Personally, think that that would be an excellent idea. When I was reading Kilcullen's email that was posted in another thread, one thing he said really popped for me:
Quote:
I sometimes feel as if a new paradigm is on the tip of my tongue, and I have a strong feeling that the solution (if there is one) is about a strategic form of armed propaganda that goes well beyond our current concept of IO into a type of semi-kinetic "influence operations".
What really resonated for me was that what he seems to be seeing is what I am trying to see with all the stuff I'm talking about with symbolic warfare. In some ways it goes back to "what are we selling?". Well, certainly in Iraq at the moment, we are trying to sell a fairly simple idea - security is better than chaos. But, as anyone in marketing will tell you, you've got to get the message out to the potential customers (darn, maybe I've been doing to much market research consulting :D ).
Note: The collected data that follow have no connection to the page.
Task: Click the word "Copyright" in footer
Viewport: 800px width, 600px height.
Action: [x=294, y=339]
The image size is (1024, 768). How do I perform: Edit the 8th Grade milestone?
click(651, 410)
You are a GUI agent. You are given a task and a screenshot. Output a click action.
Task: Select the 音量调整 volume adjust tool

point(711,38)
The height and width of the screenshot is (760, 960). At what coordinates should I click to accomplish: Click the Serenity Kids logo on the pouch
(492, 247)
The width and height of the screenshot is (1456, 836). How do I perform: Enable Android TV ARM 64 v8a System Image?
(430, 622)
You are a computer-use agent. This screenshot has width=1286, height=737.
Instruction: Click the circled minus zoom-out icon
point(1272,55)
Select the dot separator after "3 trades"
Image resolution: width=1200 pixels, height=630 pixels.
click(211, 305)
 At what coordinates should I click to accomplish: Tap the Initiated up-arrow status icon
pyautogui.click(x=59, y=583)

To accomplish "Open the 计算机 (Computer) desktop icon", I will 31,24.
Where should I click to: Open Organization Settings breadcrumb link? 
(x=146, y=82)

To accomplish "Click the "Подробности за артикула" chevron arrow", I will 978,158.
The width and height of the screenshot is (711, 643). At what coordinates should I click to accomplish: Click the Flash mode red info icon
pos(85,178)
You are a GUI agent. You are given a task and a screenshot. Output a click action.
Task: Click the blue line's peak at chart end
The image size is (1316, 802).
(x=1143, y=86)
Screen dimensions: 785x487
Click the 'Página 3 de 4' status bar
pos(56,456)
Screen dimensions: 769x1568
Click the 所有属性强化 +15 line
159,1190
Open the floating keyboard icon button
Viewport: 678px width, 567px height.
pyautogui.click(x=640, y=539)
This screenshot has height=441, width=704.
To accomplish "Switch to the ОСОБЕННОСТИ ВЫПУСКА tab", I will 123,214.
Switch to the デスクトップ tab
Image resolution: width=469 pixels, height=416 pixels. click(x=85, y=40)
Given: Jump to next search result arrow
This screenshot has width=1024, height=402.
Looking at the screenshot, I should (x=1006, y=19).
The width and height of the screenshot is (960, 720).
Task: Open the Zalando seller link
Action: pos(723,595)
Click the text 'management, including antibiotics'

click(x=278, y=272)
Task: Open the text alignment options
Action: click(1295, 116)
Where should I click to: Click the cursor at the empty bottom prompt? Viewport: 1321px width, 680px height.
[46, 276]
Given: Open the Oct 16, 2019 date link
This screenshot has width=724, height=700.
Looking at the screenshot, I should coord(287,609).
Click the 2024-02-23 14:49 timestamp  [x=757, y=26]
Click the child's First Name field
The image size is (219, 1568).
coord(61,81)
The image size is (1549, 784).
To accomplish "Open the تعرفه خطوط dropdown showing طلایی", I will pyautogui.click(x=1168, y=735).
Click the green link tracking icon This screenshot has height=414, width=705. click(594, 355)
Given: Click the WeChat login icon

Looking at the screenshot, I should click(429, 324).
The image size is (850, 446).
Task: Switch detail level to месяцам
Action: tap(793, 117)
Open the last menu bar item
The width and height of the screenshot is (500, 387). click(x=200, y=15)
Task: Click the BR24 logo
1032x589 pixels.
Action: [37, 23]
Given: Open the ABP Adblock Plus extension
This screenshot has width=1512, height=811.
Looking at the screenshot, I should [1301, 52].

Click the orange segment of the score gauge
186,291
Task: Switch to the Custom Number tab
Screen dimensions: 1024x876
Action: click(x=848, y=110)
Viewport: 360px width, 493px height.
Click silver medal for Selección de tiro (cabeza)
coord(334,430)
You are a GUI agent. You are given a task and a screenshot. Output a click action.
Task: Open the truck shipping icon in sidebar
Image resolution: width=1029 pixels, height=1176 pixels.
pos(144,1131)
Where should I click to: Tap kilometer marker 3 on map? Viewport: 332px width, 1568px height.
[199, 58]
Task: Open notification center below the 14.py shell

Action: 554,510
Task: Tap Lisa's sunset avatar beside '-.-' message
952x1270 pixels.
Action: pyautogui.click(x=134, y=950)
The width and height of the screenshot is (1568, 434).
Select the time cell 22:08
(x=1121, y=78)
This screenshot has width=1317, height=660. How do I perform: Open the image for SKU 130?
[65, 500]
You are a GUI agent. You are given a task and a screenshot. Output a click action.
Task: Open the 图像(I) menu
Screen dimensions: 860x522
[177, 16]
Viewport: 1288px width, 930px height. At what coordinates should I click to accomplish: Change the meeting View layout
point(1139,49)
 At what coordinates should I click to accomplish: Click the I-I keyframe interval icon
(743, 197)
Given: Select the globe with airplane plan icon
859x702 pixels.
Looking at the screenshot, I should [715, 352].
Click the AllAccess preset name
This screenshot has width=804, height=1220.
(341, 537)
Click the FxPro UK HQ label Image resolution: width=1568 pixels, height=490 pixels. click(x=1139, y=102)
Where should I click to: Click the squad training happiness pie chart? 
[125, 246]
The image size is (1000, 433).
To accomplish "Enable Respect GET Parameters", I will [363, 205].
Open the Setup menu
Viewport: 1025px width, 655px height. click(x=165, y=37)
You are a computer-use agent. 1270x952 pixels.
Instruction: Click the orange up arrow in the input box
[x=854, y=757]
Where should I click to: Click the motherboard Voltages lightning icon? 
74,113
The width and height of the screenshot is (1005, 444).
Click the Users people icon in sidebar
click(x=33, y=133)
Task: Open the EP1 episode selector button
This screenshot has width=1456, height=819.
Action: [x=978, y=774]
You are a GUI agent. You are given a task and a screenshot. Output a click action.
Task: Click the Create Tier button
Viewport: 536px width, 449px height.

Putting up local pages is a fantastic way to get this across. There's a few other things that can also work <evil grin>.
Quote:
Originally Posted by
Rob Thornton
CF types are not real keen on it though, and even if they are, they are not sure how to do it. This is something where we could take a page out of the badguy's book. We take the video, email it to the team(s) back in FT Livingroom and they turn and maintain a product that gets our message out - another team also stationed at FT Livingroom could be attacking the badguy sites - or manipulating their message. Hell, you coud even set up decoy sites, copy cat sites where you post messages as them (Marc mentioned something like this in another post or in an email). There are an infiniite number of ways to inject doubt into the badguy's message while getting ours out. With the power of state sponsored apparatuses, we can certianly focus mass more easily for cyber attacks - look at China's training program. Its really just a question of resoucing it. Yea, I know, some buggerer from the ACLU woud start screaming, but how about if we did it from Canada (Marc, any thoughts??:D )
:D Well, I'm not sure how useful the "state sponsored apparatuses" would be. Personally, I think that they would just be co-opted by the politics of the moment. As far as the ACLU is concerned, I actually think that they would be a great ally in this type of campaign <truly evil grin>. Look at it this way, globally, one of the core cultural values that we are selling is the idea of civilized disagreement - i.e. that it is just wrong to snuff everyone who disagrees with you. This is one of the ACLU's core values as well, so there is a potential alliance here.
As for running this from Canada, that's certainly a possibility <g>. There are some very interesting, below the surface trends starting to show up here. Anyway, I think it would be best to run it globally as well as locally.
On the truly nasty tactics that we could use, I'd really prefer not to make suggestions on an open board <evil grin>.
Quote:
Originally Posted by
Rob Thornton
I am serious though about getting smart on Information Warfare, its not just about collecting info, its about information dominance that includes you getting your message out and attacking his - the politicians should have no problem with this one.
Quote:
Originally Posted by
SWJED
Food for thought and maybe some type of action we can take from the SWJ / SWC livingroom - any ideas out there on how to make this happen - if indeed we should?
I certainly think that the SWJ / SWC livingroom should be one site in it (it already bis anyway). But let's, for a second, go back to Kilcullen's ideas of a distributed global system: the key would be to get multiple sites involved using the same logic that created the 'net in the first place.
Dave/Bill, what would you think about starting a "best of" page for something like ISF Mosul?